Eye and Ear Practice Fined $1.5 Million for Security Rule Violations
The HHS Office for Civil Rights has fined Massachusetts Eye and Ear Infirmary and Massachusetts Eye and Ear Associates, collectively known as MEEI, $1.5 million and imposed a corrective action plan following the theft of an unencrypted laptop in February 2010.
The organizations have signed a resolution agreement detailing “potential” violations of the HIPAA security rule and components of the corrective action plan. MEEI does not admit guilt in the agreement. The laptop contained prescriptions and other clinical information on 3,621 patients and research subjects.
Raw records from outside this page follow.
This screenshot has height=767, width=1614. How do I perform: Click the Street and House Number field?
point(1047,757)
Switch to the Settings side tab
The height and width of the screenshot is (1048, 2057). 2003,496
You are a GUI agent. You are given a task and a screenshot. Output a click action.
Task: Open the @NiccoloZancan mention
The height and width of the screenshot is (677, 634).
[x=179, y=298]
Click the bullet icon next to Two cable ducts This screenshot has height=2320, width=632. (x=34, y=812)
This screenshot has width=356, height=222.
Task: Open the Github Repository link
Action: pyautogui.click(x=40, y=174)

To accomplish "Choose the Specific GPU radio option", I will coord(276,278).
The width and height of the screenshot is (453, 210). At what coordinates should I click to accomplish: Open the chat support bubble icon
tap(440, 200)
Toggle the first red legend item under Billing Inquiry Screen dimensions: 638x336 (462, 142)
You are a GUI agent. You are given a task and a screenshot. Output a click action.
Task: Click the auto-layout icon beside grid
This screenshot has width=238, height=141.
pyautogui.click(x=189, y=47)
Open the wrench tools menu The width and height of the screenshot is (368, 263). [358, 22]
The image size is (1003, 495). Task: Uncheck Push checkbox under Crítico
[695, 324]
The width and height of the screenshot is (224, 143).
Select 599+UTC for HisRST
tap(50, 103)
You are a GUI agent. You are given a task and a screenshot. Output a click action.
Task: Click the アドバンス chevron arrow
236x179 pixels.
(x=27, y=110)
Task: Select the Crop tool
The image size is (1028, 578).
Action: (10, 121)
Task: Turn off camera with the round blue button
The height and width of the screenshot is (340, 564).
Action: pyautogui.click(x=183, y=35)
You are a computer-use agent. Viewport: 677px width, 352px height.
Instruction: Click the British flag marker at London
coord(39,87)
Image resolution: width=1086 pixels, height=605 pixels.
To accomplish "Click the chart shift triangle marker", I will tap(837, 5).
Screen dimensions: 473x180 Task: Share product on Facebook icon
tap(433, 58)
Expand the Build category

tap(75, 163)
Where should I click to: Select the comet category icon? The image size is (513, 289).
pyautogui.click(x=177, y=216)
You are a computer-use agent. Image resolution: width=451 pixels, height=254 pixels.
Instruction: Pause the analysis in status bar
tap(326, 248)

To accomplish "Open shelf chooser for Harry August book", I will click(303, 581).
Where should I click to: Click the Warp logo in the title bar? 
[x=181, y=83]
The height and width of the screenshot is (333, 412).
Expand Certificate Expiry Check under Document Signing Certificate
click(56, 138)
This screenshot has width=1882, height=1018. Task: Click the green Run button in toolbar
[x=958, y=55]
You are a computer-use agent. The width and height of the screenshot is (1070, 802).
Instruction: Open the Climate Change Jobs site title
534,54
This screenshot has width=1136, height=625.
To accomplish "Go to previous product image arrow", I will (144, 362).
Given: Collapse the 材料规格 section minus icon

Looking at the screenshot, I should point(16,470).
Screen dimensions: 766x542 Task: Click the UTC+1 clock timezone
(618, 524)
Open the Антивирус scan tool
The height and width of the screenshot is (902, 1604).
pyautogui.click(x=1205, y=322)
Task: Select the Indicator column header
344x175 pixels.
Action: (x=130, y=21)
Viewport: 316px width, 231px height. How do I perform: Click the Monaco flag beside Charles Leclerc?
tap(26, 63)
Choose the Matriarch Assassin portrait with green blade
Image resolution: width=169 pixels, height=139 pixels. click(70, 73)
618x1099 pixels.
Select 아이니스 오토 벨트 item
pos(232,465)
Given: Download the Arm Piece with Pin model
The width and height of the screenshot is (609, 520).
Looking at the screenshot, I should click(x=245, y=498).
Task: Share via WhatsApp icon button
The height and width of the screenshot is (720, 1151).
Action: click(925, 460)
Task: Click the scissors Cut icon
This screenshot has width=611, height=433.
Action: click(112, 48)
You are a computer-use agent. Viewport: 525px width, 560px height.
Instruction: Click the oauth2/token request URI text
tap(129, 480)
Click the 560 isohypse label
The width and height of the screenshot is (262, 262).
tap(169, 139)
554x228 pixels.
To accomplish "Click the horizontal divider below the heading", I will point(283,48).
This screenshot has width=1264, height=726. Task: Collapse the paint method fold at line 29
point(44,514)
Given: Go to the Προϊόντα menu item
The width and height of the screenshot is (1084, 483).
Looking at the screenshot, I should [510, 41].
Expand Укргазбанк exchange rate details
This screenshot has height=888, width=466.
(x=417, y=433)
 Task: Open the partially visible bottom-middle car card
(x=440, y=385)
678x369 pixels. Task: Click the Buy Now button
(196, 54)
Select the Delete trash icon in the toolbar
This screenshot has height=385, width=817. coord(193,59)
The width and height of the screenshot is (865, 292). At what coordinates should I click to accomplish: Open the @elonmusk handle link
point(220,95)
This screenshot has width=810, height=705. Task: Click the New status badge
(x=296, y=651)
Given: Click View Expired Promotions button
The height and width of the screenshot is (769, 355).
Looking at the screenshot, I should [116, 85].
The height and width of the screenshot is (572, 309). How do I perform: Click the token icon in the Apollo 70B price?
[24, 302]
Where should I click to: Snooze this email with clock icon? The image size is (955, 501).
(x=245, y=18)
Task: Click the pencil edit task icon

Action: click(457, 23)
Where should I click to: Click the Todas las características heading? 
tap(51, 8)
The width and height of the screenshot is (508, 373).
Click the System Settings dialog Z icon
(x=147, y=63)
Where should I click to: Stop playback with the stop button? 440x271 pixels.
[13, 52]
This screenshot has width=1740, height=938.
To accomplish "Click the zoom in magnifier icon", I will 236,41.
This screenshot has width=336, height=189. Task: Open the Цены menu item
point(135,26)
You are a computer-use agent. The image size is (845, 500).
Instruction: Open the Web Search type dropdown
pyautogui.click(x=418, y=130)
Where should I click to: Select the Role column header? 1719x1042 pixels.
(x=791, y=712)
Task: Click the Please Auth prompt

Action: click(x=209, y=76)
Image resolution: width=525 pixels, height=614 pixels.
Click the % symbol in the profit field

“OCR’s investigation indicated that MEEI failed to take necessary steps to comply with certain requirements of the Security Rule, such as conducting a thorough analysis of the risk to the confidentiality of ePHI maintained on portable devices, implementing security measures sufficient to ensure the confidentiality of ePHI that MEEI created, maintained, and transmitted using portable devices, adopting and implementing policies and procedures to restrict access to ePHI to authorized users of portable devices, and adopting and implementing policies and procedures to address security incident identification, reporting, and response,” according to an agency statement. “OCR’s investigation indicated that these failures continued over an extended period of time, demonstrating a long-term, organizational disregard for the requirements of the Security Rule.”
MEEI had experienced an earlier breach in November 2009 when two employees in separate units of the organization were found to have misused the credit card information of 1,076 patients. That breach is not directly addressed in the OCR statement or in the resolution agreement.
Among other requirements, the corrective plan includes implementation of “mechanisms” to encrypt and decrypt portable devices. Under the resolution agreement, MEEI will pay $500,000 on Oct. 15 in 2012, 2013 and 2014. The resolution agreement and corrective action plan is available here.
Other organizations that have paid major fines to OCR following major breaches include the Alaska Department of Health and Social Services ($1.7 million), Blue Cross and Blue Shield of Tennessee ($1.5 million), UCLA Health System ($865,000), Massachusetts General Hospital ($1 million), Cignet Health ($4.3 million), Rite Aid ($1 million), CVS/pharmacy ($2.2 million) Phoenix Cardiac Surgery ($100,000) and Providence Health & Services ($100,000).